EXERCISE INSTRUCTIONS: State how many lines in these records contain the word "computer", and nothing else.

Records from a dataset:
☆ ☆ ☆ ☆ ☆

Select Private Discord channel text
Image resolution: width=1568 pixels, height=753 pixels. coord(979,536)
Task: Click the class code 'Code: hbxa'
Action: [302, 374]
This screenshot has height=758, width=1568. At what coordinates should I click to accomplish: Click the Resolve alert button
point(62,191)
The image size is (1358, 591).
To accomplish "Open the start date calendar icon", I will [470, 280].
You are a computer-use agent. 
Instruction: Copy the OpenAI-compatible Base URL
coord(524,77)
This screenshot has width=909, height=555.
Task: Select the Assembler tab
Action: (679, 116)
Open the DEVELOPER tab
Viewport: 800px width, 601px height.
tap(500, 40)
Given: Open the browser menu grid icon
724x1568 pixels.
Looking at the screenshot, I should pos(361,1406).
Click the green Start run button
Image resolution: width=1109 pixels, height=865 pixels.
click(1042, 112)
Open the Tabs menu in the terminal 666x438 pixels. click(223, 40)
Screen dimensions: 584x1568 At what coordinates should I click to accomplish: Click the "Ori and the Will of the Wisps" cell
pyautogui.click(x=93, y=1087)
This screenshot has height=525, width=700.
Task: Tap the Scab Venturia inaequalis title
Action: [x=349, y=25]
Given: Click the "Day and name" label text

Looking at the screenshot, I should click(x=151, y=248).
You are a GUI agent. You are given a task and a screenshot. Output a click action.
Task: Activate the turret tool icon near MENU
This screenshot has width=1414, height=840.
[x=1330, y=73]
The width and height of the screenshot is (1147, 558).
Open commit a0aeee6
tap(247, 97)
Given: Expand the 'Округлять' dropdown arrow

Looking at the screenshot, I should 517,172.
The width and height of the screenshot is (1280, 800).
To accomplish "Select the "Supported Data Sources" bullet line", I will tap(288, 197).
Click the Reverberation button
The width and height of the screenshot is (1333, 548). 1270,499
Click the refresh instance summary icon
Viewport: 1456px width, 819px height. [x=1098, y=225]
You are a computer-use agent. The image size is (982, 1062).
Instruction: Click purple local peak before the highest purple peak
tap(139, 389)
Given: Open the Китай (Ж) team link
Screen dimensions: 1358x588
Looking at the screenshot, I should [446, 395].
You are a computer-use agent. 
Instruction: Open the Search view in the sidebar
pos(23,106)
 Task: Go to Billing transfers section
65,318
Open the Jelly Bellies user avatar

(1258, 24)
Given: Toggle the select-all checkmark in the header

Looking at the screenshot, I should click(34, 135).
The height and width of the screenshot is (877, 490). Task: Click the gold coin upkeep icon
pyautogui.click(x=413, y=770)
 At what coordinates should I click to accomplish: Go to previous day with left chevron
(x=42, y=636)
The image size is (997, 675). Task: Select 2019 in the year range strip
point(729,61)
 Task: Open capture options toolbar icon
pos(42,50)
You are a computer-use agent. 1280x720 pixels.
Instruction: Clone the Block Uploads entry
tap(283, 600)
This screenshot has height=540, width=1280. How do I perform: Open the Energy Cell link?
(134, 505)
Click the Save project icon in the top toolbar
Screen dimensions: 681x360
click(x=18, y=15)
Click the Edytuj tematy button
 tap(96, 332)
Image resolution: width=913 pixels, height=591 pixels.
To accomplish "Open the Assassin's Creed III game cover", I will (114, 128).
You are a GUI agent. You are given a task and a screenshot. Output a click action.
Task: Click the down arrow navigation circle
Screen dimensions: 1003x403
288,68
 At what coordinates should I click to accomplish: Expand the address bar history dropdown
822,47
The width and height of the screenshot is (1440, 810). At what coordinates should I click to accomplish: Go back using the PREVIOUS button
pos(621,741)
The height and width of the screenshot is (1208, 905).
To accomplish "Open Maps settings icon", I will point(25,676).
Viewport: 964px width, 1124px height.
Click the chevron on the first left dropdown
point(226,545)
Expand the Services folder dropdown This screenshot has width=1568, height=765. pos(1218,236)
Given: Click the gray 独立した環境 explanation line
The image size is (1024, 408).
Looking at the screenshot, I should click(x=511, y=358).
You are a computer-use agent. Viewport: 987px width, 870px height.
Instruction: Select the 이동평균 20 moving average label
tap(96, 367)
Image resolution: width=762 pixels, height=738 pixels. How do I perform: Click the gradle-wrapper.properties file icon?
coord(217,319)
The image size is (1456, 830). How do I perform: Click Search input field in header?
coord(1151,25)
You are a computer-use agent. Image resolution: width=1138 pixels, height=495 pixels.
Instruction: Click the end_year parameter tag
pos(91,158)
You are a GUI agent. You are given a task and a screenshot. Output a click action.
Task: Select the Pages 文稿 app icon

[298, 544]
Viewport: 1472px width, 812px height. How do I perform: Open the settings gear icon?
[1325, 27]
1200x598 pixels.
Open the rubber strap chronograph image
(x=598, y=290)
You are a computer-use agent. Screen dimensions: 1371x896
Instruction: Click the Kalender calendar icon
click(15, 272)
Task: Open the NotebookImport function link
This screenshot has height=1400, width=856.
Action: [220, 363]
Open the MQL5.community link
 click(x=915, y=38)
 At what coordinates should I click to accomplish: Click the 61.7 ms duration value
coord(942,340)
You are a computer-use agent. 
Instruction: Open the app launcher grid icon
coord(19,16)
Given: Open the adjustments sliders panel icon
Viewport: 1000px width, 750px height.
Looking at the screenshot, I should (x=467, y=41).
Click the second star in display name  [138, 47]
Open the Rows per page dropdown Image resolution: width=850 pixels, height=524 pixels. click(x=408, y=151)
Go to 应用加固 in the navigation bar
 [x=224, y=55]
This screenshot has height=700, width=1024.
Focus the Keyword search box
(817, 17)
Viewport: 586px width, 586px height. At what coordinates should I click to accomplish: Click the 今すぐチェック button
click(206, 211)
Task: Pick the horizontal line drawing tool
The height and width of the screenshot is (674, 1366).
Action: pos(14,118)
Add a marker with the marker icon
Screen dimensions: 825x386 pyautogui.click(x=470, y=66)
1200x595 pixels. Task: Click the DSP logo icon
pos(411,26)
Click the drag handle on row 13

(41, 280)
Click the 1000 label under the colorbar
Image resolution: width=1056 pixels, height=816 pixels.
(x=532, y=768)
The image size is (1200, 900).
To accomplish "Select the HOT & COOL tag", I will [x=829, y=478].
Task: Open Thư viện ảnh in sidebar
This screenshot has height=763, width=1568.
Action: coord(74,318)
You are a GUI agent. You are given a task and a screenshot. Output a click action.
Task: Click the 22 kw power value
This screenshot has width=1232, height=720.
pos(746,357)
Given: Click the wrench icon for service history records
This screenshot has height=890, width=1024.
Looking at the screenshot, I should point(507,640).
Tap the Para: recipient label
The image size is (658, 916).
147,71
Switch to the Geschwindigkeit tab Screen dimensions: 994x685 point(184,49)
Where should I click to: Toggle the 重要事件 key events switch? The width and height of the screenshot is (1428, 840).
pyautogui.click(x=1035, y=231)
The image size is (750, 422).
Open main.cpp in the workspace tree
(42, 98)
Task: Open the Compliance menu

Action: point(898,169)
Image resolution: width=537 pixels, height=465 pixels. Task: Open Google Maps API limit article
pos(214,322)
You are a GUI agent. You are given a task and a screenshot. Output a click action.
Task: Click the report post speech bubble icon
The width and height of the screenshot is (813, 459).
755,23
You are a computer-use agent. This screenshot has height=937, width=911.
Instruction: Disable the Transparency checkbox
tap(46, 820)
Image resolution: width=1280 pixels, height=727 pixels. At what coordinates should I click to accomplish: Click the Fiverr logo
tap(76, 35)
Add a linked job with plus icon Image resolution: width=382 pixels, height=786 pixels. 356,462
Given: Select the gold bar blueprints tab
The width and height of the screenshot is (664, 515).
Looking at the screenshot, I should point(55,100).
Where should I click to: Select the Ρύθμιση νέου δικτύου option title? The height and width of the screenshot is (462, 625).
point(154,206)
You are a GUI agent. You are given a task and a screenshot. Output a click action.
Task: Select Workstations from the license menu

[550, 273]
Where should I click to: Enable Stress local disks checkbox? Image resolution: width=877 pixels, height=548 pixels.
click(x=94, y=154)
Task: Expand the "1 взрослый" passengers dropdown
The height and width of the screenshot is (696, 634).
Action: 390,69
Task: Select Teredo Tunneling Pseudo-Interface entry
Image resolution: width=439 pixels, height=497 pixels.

☆ ☆ ☆ ☆ ☆

EXERCISE SOLUTION: 9